──────── ÜBUNGSTEXT

Ärztemangel Neuhausen will mit Prämie Haus- und Kinderärzte anlocken
Vorsorge gegen Versorgungslücken: Der Gemeinderat Neuhausen hat einen Investitionskostenzuschuss für Praxen beschlossen. Aber andere Kommunen zahlen mehr.
Vorsorge gegen Versorgungslücken: Der Gemeinderat Neuhausen hat einen Investitionskostenzuschuss für Praxen beschlossen. Aber andere Kommunen zahlen mehr.
Der Neuhausener Gemeinderat hat beraten, bis der Arzt kommt. Was in diesem Fall kein großer Act war, sondern der Not geschuldete Einstimmigkeit. Der Arzt respektive die Ärztin kam auch nicht in die Sitzung, sondern kommt – hoffentlich – in die Gemeinde. Und um dem Prinzip Hoffnung etwas nachzuhelfen, werden Ärztin oder Arzt künftig angelockt von einer Standortprämie und einem Investitionskostenzuschuss für die Praxis. Beides hat der Gemeinderat einhellig beschlossen.
Konkret geht es um Kinder- und um Hausärztinnen und -ärzte, also Allgemeinmediziner. Neu ist das Thema keineswegs: Versorgungsengpässe zeichnen sich schon seit etlichen Jahren ab. Aktuell spitzen sie sich zu, in Neuhausen wie im ganzen Land, heißt es in der Gemeinderatsvorlage. Andere Kommunen haben bereits mit ähnlichen Maßnahmen reagiert, um das hausärztliche Netz vor Ort zu sichern oder entstandene Lücken zu schließen. Denn landauf landab werden Praxen altershalber geschlossen, Nachfolgerinnen oder Nachfolger finden sich oftmals keine.
Die Gründe sind vielfältig. Der Hausärzteverband nennt unter anderem den wachsenden bürokratischen Aufwand, Mangel an medizinischem Fachpersonal und vor allem ausufernde Arbeitszeiten, die Ärztinnen und Ärzte in die Teilzeit und vor der Niederlassung fliehen lassen.

────────────────

• **AUFGABE**
Zähle alle Gründe für den Ärztemangel auf, die laut dem Text über Neuhausen der Hausärzteverband nennt. Die Daten stehen in keinem Zusammenhang mit dem Text.

──────── EXTRAHIERTE DATEN

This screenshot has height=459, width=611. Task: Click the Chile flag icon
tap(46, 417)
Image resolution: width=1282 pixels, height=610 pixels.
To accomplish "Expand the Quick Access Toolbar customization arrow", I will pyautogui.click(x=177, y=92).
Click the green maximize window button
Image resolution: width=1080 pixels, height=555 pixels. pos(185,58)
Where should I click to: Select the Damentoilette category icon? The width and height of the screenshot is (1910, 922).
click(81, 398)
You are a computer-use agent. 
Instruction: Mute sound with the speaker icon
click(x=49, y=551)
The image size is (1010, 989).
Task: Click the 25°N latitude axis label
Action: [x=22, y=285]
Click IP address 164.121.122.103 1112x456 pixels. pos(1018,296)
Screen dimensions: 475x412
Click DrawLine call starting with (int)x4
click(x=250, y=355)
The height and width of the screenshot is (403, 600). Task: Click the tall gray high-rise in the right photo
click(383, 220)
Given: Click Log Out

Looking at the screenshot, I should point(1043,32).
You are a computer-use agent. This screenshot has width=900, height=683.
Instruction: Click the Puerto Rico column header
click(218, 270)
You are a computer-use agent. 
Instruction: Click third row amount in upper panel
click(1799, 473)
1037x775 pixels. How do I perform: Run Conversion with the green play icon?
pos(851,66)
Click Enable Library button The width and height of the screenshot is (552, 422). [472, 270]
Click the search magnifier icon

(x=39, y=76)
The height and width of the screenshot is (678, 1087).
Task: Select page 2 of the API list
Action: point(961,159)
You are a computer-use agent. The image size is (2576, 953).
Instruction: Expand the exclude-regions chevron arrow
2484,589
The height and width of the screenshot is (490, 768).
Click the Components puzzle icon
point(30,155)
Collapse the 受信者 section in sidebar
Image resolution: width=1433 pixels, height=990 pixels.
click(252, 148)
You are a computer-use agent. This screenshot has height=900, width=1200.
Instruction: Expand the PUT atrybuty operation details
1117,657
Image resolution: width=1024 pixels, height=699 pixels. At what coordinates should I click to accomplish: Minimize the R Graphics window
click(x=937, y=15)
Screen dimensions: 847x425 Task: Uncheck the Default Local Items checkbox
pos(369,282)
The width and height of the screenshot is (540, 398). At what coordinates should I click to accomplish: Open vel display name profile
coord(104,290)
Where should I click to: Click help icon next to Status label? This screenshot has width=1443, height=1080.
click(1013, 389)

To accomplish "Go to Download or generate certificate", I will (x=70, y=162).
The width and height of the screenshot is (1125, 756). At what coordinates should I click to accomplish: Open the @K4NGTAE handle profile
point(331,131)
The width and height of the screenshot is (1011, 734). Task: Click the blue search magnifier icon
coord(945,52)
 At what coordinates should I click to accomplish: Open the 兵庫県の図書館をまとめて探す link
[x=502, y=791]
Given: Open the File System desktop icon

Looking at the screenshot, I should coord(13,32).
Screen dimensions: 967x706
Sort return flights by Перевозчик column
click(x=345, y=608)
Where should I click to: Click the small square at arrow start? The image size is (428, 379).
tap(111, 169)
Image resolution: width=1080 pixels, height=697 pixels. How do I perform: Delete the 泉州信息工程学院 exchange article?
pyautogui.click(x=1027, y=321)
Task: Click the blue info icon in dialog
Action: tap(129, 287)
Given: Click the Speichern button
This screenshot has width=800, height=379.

────────────────

• **LÖSUNG**
- der wachsende bürokratische Aufwand
- Mangel an medizinischem Fachpersonal
- ausufernde Arbeitszeiten